Though I set forth an argument here and there, I am impressed by how much I do not know about these things, as also by how much we cannot know. I sometimes think darkly of the blog as notes towards a book that I would be incompetent to write, alarming stuff I'm reading that I do not truly comprehend, an excursion into fields (all the natural sciences) for which my professional background is seriously wanting, but which seem to hold a vital key to the human prospect.

Take solace in one thing: the issues are sufficiently difficult that no one can pretend to expertise in all of them, or even most. That is, we all face the difficulty, in one form or another, of making judgments about things that we couldn't begin to evaluate as a true expert would. What seems, at first, a source of terror and inadequacy should also be a source of consolation, for nearly all the experts, taken out of their regular habitat, face the same difficulty themselves. And that is the nature of this energy problem: it has no one habitat. It is all over the place in its predicaments and devil's bargains.

6/1/11

Five Difficult Pieces

The five most difficult pieces of the energy puzzle are climate change, peak oil, nuclear proliferation, financial dysfunction, and grand strategy. We want to acquire an understanding of each of these in its own right, but also to be looking toward the ways they fit together.
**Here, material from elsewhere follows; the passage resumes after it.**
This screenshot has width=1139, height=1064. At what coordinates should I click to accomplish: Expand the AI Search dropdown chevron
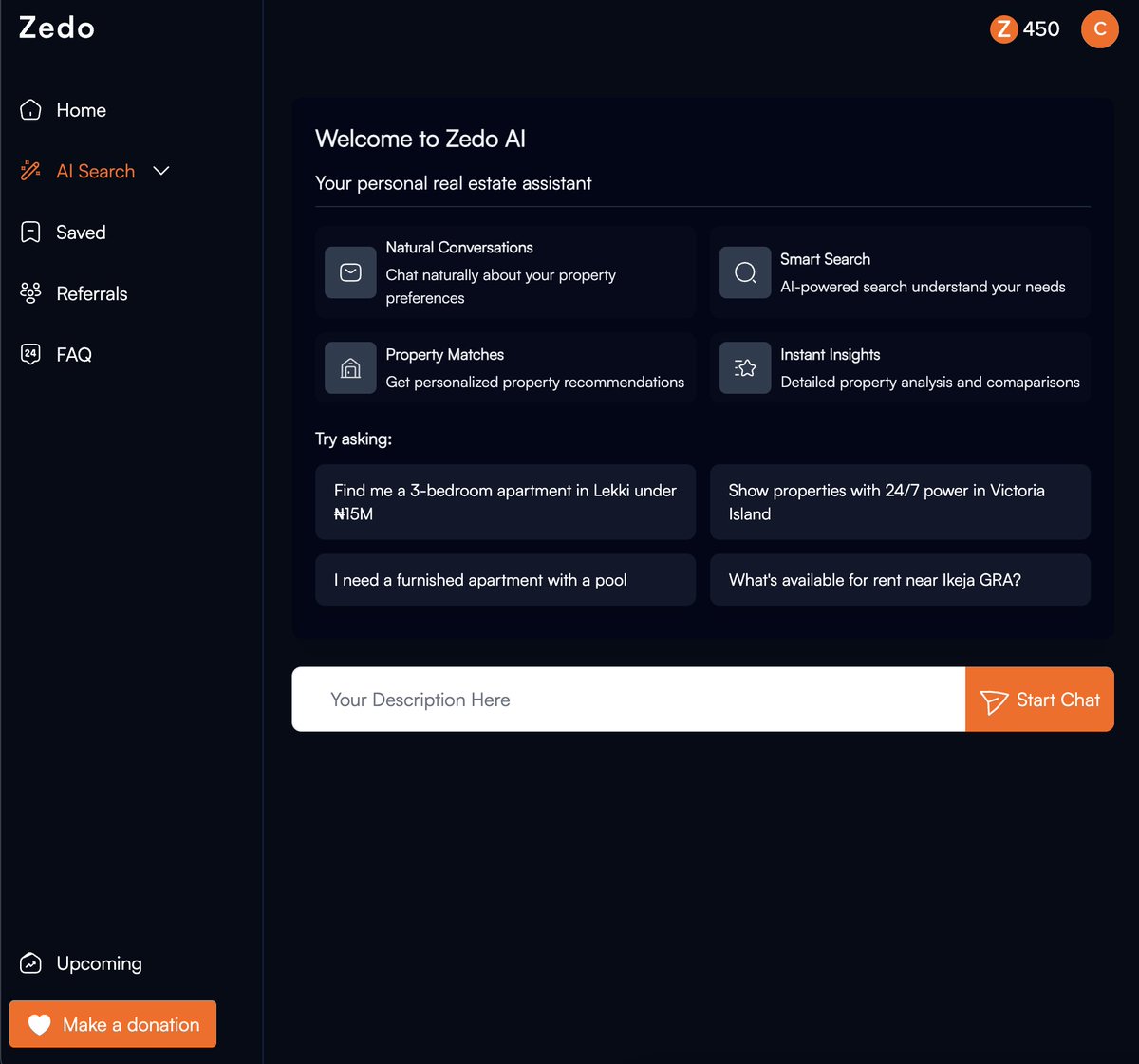[x=161, y=171]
My approach emphasizes the trade-offs and extremely difficult choices that await us in grappling with the energy problem, while seeking to find a provisional road map for sensible public policy.

Perhaps the most frightening problem is the climate change induced by global warming. That humankind faces a great threat and a great challenge in this regard is the conviction of the large majority of scientists who have studied the matter; those of us who are not experts need to take their warnings seriously and attempt to understand the contours of this problem. Any solution to the energy predicament that blithely ignores the potential impact on climate change is just hidebound. Realism on this score, as best as we can muster it, is a solemn duty.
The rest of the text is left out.